Western blot analysis
Western blot analysis was performed as described previously (21). The cells were solubilized in lysis buffer (100 mmol/l Tris-HCl, 2% SDS, 10% glycerin, 100 mmol/l DL-dithiothreitol and protease inhibitors; pH 6.8). Protein extraction of the cytosolic and mitochondrial fractions was performed using a multiple centrifugation method as described previously (8,21). The sample protein concentrations were determined using a BCA protein assay kit (Thermo Fisher Scientific, Inc.). Protein (30 ng) were separated using SDS-PAGE (10% gel) and then electrotransferred onto a nitrocellulose membrane (EMD Millipore). After blocking for 3 h with 3% bovine serum albumin (BSA) (E661003; Sangon Biotech Co., Ltd., Shanghai, China) in Tris-buffered saline with 0.1% Tween-20 (TBST), membranes were incubated overnight at 4°C with primary antibodies in TBST containing 3% BSA and then fluorescently labeled secondary antibody (1:10,000; cat. no. A7650; Sigma-Aldrich; Merck KGaA) for 1 h at room temperature. After washing, the protein bands were scanned with the Odyssey Infrared Imaging System (Li-Cor Biosciences, Waltham, MA, USA) (without ECL/staining).
Immunofluorescence
Cells were grown in 48-well plates. After the respective treatments, cells were washed twice with PBS and fixed with freshly prepared 4% paraformaldehyde at room temperature for 15 min. For inner ear tissue staining, inner ear tissue was horizontally sliced into 5-µm sections, which were mounted on glass slides. Antigen accessibility was increased by treatment with 2% Triton X-100 for 10 min at 37°C. The samples were then blocked with 3% BSA for 30 min.

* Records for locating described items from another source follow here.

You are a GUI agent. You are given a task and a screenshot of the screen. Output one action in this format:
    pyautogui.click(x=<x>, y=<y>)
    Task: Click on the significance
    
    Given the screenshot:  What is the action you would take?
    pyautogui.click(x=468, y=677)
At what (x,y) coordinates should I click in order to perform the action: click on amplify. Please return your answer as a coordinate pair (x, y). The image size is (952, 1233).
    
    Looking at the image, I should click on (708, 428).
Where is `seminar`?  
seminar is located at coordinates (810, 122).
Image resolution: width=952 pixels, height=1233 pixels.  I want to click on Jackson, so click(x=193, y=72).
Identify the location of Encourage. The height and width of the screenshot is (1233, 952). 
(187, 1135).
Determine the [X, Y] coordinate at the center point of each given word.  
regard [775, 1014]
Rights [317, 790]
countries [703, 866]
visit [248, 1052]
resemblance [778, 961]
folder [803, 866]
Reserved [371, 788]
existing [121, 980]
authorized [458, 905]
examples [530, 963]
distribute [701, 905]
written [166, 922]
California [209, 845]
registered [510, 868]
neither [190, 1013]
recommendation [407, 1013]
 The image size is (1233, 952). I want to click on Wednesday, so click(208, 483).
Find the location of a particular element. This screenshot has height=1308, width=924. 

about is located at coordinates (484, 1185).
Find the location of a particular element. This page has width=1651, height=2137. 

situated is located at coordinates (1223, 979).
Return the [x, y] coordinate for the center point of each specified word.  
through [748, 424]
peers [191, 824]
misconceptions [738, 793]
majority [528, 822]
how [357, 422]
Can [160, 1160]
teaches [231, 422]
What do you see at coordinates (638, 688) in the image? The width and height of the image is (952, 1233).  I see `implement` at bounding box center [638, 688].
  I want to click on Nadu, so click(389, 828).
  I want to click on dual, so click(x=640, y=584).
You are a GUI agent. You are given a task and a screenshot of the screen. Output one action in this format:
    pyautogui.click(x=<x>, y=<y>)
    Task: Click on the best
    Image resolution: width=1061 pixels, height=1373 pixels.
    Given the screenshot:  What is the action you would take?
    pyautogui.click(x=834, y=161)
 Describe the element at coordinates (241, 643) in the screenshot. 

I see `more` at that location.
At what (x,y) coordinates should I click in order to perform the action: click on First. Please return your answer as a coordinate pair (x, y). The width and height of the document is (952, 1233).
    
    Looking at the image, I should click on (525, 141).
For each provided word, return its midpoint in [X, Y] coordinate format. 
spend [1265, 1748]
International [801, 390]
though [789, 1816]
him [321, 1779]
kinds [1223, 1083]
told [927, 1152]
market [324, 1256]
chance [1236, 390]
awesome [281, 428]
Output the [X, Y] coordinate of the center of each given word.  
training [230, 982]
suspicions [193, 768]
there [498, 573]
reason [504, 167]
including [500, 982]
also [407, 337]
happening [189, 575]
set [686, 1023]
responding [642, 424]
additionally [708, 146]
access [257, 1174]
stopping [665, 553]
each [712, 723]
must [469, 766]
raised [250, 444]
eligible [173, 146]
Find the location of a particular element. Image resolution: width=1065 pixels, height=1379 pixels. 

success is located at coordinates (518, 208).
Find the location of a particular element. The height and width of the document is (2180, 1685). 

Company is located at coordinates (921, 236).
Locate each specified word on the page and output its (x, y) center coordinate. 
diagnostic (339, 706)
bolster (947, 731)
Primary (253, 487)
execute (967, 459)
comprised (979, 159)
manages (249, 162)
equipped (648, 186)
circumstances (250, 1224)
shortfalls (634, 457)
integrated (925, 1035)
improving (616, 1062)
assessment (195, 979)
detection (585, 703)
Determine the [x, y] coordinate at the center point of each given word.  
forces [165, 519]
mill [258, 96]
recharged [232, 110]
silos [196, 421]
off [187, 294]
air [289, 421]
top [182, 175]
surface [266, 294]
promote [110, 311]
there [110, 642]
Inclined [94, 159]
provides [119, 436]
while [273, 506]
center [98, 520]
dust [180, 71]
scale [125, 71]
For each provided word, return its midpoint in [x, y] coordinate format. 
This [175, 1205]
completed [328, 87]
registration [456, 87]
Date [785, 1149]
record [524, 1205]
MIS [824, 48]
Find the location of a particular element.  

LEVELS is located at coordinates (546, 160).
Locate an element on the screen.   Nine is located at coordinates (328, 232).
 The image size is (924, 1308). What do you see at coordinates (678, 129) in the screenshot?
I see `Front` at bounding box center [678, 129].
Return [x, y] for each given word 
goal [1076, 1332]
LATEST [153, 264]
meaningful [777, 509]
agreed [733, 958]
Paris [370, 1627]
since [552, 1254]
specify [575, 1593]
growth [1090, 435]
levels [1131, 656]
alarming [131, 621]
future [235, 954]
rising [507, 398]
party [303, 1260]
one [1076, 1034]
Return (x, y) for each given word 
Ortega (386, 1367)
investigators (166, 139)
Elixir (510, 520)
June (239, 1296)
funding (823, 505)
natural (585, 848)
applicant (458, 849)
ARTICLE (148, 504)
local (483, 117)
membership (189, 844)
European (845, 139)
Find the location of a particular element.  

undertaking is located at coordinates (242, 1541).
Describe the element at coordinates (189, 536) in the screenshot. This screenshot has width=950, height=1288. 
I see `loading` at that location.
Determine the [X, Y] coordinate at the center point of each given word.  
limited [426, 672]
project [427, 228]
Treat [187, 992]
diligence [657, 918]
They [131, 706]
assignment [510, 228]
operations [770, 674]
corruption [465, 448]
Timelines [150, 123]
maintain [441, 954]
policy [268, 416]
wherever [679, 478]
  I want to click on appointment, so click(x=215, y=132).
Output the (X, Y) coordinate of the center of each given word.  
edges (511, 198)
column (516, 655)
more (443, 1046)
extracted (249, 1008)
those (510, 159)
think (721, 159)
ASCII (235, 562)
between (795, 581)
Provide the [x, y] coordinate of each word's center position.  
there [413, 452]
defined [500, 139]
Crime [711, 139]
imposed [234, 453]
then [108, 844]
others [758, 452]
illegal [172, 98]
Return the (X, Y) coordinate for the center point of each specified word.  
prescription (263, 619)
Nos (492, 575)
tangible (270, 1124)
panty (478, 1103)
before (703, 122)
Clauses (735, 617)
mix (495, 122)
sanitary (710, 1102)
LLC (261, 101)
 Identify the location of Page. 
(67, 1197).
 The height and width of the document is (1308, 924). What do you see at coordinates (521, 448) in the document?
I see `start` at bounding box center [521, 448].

The samples and cells were incubated with the primary antibodies overnight at 4°C. After washing three times with PBS, samples and cells were stained with a secondary antibody Alexa Fluor 488 goat anti-mouse IgG (H+L) (1:500 dilution; cat. no. A11032; Thermo Fisher Scientific, Inc.) for 1 h at 37°C. The nuclei were counterstained with DAPI for 15 min. After each incubation, the samples and cells were washed thrice with PBS for 5 min each. The morphology of SGN cells and the inner ear tissues were observed and images were captured with an Olympus DSU-IX81 confocal microscope (Olympus, Tokyo, Japan).
Detection of intracellular ROS
The generation of intracellular ROS was measured by monitoring the increasing fluorescence of 2070-dichlorofluorescein (DCF). 2070-dichlo-rodihydorofluorescein diacetate (DCFH-DA; Sigma-Aldrich; Merck KGaA, Darmstadt, Germany) is cell-permeant and enters the cells where intracellular esterases cleave off the diacetated group. The resulting DCFH was retained in the cytoplasm and oxidized to DCF by ROS. SGN were seeded into each well of a 48-well plate. After 24 h of infection with 10 µl MCMV/1 ml DMEM at 2,000 pfu/ml, cells were then washed once with phenol red-free medium and incubated in 200 µl DCFH-DA working solution (20 mM) at 37°C for 30 min. The cells were observed under a fluorescence microscope (Olympus). Fluorescence (488 nm excitation and 530 nm emission) was measured after 30 min using a microplate fluorometer (Thermo Fisher Scientific, Inc.). In order to inhibit the generation of ROS, cells were pretreated with 5 mM NAC (ROS inhibitor) for 2 h (37°C) prior to MCMV injection.
Measurement of total superoxide dismutase (T-SOD) and malondialdehyde (MDA)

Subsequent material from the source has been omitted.